_Collected data_.
────
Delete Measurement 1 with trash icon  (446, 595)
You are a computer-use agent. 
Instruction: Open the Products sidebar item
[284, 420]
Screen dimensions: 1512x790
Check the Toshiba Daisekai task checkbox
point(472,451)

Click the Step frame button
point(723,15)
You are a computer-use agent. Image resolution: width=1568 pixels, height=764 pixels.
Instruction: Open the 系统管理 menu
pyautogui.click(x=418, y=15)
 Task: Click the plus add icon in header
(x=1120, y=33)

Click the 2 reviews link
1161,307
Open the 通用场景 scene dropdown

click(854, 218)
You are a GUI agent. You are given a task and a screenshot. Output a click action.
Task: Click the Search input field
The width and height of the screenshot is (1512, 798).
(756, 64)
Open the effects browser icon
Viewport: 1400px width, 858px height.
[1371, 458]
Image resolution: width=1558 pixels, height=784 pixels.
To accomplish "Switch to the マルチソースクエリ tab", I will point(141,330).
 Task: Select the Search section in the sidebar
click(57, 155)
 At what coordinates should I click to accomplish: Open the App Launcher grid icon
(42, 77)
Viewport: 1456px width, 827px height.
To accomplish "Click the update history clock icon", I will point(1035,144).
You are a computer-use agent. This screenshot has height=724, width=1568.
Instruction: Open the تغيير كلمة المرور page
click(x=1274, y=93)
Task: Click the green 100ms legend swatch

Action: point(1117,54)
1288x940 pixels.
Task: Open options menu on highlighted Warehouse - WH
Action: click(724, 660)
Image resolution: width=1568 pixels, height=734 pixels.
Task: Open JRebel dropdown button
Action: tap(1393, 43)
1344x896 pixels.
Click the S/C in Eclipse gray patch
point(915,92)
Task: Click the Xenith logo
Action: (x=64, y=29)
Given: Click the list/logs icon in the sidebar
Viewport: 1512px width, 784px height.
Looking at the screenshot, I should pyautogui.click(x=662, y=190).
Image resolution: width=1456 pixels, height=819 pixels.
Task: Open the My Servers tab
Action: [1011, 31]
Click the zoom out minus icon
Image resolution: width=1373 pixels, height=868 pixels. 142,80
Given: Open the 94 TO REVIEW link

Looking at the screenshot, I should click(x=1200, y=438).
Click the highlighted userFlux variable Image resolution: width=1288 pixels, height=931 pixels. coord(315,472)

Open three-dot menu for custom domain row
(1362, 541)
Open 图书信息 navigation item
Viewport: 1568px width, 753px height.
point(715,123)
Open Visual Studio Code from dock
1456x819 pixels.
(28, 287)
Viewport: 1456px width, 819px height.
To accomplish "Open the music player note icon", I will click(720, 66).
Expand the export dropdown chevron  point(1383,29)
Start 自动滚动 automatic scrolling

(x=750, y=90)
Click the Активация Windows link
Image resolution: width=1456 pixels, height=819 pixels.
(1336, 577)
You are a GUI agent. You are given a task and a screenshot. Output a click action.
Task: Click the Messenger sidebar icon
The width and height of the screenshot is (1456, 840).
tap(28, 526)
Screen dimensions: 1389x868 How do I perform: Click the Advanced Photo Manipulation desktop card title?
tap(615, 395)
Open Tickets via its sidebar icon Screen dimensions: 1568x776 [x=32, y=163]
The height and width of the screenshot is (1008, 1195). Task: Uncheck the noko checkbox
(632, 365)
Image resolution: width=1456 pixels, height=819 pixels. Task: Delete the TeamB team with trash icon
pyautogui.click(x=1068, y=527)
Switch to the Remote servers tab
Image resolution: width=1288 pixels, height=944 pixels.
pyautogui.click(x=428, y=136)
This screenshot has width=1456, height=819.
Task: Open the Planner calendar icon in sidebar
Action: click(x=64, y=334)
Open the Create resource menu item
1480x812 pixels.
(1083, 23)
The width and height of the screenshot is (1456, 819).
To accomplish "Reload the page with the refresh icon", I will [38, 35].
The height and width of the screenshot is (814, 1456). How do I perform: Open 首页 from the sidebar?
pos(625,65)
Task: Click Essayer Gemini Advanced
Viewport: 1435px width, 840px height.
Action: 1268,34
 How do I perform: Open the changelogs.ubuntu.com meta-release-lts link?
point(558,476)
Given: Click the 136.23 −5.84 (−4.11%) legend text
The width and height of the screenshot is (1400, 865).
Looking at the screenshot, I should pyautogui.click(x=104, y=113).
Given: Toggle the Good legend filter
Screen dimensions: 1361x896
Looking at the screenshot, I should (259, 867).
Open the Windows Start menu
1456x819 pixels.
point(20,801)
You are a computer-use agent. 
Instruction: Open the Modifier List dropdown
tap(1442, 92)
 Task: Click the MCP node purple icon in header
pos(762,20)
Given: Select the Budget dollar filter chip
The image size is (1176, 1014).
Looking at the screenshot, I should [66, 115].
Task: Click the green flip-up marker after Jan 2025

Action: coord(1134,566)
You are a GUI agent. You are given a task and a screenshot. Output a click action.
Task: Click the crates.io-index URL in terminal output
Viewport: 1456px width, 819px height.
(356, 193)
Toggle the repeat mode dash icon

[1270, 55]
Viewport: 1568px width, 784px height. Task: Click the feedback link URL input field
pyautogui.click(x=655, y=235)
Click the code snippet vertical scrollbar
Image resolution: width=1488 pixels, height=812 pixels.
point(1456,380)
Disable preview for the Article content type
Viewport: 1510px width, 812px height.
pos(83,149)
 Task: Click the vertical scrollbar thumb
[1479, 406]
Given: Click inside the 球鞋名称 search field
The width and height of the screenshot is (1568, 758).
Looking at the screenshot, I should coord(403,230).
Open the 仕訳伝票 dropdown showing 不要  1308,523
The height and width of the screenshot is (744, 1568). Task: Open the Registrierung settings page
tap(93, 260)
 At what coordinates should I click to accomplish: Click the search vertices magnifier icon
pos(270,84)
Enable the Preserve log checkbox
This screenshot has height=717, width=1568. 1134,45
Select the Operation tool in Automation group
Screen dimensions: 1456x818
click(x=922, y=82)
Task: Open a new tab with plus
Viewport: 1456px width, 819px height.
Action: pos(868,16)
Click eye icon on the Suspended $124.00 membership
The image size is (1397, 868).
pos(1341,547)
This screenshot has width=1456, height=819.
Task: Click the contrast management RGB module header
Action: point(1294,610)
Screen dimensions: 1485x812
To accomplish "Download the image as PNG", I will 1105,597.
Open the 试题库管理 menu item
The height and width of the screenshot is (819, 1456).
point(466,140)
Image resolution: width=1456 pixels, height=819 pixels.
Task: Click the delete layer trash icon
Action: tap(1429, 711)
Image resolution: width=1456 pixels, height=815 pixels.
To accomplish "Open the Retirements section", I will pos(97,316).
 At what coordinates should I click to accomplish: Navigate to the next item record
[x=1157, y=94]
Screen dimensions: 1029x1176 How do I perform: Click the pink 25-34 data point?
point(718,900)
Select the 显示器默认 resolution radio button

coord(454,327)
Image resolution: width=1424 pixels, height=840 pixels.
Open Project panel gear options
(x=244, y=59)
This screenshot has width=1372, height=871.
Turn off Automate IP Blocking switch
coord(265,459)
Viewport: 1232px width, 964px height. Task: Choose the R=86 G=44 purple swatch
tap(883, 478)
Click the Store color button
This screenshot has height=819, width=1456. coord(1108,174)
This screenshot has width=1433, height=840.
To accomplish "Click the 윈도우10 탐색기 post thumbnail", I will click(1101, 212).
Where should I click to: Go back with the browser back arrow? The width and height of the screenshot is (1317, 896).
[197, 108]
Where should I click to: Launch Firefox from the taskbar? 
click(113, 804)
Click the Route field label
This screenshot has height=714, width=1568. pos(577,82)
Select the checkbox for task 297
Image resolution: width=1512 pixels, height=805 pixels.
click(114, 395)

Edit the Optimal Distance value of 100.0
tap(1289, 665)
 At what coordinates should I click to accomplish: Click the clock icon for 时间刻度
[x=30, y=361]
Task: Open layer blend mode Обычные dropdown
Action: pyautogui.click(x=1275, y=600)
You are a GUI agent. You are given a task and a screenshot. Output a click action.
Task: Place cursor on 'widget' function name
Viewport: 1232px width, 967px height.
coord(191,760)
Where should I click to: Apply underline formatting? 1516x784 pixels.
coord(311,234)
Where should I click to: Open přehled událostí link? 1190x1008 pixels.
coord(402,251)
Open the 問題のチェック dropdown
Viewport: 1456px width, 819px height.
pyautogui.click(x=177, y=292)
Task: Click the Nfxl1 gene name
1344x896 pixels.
────
_Aim of the exercise_. Reproduce each line of the entries above from the one containing "Where should I click to: Open" through the last, exactly, and no other line.

_Result below_.
Where should I click to: Open přehled událostí link? 1190x1008 pixels.
coord(402,251)
Open the 問題のチェック dropdown
Viewport: 1456px width, 819px height.
pyautogui.click(x=177, y=292)
Task: Click the Nfxl1 gene name
1344x896 pixels.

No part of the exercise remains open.